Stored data
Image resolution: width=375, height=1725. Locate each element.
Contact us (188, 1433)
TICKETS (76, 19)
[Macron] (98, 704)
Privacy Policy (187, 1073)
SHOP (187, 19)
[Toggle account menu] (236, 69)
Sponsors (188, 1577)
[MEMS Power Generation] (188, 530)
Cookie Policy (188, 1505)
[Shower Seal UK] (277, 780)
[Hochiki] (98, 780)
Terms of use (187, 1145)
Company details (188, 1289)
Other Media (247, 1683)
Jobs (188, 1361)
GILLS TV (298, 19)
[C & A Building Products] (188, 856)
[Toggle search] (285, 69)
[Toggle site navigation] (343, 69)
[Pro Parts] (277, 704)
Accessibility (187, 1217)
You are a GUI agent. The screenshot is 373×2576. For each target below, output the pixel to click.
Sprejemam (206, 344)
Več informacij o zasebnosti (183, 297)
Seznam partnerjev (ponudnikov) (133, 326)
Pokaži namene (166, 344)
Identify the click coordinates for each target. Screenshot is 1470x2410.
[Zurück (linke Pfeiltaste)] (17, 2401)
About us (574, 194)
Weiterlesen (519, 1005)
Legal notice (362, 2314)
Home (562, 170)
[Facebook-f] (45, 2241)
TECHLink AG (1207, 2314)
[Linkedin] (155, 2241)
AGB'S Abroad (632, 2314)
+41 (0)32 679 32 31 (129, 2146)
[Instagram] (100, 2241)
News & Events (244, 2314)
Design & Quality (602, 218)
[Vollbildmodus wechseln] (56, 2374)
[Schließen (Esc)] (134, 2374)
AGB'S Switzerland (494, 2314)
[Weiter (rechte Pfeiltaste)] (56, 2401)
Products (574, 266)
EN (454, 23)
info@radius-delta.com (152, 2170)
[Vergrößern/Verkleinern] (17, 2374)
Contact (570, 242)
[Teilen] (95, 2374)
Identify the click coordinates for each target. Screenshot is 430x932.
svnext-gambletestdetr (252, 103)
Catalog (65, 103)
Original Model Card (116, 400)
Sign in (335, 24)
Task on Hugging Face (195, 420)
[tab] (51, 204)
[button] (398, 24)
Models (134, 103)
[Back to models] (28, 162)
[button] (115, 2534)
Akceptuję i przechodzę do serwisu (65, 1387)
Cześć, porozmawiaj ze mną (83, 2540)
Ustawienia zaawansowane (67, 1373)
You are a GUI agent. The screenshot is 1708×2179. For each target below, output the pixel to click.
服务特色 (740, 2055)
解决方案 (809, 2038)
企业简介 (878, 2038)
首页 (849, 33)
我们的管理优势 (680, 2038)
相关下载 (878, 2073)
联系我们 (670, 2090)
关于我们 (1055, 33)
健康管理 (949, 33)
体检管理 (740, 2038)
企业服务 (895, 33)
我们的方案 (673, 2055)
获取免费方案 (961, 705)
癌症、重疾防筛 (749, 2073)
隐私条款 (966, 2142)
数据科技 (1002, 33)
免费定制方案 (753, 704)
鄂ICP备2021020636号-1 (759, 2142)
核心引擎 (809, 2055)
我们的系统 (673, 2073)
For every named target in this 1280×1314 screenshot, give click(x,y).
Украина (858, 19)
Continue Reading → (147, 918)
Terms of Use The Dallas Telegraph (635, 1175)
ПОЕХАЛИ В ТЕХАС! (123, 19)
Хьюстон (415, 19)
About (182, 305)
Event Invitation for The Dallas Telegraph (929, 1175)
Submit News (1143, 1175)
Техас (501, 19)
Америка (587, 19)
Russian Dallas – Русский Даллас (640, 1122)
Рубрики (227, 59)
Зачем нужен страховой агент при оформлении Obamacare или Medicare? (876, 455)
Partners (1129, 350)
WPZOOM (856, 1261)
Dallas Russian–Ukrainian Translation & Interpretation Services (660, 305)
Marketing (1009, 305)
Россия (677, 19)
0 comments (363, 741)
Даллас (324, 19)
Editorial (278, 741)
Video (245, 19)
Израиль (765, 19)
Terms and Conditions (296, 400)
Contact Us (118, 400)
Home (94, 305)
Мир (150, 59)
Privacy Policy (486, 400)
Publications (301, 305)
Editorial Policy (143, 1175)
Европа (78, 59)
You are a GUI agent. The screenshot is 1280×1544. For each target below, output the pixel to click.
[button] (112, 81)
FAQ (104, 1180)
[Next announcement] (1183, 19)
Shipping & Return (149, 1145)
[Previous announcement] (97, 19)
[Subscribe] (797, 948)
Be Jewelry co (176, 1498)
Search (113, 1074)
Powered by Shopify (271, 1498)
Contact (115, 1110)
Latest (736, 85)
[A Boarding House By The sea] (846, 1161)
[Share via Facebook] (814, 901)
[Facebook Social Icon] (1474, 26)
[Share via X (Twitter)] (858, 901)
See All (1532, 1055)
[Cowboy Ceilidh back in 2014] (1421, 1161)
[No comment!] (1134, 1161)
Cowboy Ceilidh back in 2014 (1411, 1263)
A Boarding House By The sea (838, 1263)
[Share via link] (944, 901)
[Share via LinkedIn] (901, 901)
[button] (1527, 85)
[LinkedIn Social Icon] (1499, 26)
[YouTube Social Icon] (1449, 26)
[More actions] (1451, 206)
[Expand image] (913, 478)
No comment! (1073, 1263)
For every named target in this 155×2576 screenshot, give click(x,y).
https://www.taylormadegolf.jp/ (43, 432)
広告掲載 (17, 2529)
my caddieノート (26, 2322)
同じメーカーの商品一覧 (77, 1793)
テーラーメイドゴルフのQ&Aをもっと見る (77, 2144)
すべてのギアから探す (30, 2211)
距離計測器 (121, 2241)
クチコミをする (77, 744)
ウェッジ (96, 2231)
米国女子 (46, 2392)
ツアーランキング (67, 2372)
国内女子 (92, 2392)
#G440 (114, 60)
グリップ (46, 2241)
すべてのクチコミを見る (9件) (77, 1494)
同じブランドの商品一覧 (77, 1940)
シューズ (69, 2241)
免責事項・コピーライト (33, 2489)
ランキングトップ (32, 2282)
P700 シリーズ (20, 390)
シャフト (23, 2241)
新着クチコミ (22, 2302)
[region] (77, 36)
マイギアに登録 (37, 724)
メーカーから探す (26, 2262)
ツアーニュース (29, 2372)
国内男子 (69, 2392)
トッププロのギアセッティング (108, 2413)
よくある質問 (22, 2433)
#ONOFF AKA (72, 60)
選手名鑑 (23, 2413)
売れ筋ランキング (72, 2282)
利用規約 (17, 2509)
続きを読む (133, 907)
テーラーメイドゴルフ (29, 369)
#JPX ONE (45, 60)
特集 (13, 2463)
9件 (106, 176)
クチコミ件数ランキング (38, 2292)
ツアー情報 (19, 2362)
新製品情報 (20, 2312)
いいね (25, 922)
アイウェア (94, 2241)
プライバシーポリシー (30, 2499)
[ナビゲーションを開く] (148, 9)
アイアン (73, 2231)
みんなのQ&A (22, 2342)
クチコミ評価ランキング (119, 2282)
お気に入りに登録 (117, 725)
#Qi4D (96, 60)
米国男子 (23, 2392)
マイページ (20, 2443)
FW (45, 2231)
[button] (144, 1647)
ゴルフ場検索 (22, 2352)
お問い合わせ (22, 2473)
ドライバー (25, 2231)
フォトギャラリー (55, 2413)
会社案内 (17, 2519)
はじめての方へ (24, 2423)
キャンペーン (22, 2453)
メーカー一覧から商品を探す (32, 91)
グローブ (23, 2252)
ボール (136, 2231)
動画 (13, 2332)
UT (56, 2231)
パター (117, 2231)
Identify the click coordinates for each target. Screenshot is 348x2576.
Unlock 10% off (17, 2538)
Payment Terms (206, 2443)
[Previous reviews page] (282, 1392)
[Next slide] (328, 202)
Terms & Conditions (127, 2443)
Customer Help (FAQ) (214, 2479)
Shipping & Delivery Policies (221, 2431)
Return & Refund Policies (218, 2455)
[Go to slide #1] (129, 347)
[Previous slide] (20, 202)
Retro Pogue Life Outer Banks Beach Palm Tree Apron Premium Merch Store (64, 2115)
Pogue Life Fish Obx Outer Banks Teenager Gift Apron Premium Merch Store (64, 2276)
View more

Task statement
Going through the lines above one by one, tally those with the word "Apron" and give only the total.

Task solution
2